- **DIRECTIONS FOR THIS TASK**
Copy out word for word the part of the material below that opens with the line containing "In order to click on comment-timestamp: 32m" and closes with the line containing "(210, 1000).", including both of those lines.

____ DATA IN THIS EXERCISE

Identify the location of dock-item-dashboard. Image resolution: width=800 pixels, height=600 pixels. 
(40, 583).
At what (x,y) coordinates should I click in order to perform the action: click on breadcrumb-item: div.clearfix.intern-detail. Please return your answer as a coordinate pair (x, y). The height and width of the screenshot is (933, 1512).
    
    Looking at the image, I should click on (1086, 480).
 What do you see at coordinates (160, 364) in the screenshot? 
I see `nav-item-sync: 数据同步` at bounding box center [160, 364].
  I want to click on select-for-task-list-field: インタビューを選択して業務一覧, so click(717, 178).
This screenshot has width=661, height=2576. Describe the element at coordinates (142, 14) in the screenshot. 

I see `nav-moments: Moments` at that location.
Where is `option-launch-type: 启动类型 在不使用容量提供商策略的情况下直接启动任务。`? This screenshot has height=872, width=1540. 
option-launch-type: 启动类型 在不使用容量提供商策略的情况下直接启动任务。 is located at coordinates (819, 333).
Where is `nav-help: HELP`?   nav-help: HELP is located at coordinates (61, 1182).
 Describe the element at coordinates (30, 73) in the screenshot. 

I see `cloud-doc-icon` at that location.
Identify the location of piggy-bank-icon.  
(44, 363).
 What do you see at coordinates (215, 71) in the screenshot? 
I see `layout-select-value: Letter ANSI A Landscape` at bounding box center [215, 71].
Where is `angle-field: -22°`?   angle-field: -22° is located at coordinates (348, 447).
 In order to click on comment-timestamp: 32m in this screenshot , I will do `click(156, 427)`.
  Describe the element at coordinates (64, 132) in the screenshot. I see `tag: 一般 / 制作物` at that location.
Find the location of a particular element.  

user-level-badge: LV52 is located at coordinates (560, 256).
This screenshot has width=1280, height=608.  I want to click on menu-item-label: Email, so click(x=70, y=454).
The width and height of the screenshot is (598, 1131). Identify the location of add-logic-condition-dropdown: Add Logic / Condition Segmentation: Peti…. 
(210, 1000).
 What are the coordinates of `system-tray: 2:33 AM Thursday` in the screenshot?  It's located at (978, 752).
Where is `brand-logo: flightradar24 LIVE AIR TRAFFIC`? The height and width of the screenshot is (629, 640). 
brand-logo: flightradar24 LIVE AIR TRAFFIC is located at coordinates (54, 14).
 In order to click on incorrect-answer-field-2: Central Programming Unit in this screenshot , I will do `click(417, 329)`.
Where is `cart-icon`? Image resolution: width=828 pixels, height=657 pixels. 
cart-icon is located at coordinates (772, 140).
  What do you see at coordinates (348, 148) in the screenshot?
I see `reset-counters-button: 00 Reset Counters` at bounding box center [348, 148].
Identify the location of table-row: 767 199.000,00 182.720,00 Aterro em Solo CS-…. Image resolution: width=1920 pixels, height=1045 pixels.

________

- **EXPECTED ANSWER**
 In order to click on comment-timestamp: 32m in this screenshot , I will do `click(156, 427)`.
  Describe the element at coordinates (64, 132) in the screenshot. I see `tag: 一般 / 制作物` at that location.
Find the location of a particular element.  

user-level-badge: LV52 is located at coordinates (560, 256).
This screenshot has width=1280, height=608.  I want to click on menu-item-label: Email, so click(x=70, y=454).
The width and height of the screenshot is (598, 1131). Identify the location of add-logic-condition-dropdown: Add Logic / Condition Segmentation: Peti…. 
(210, 1000).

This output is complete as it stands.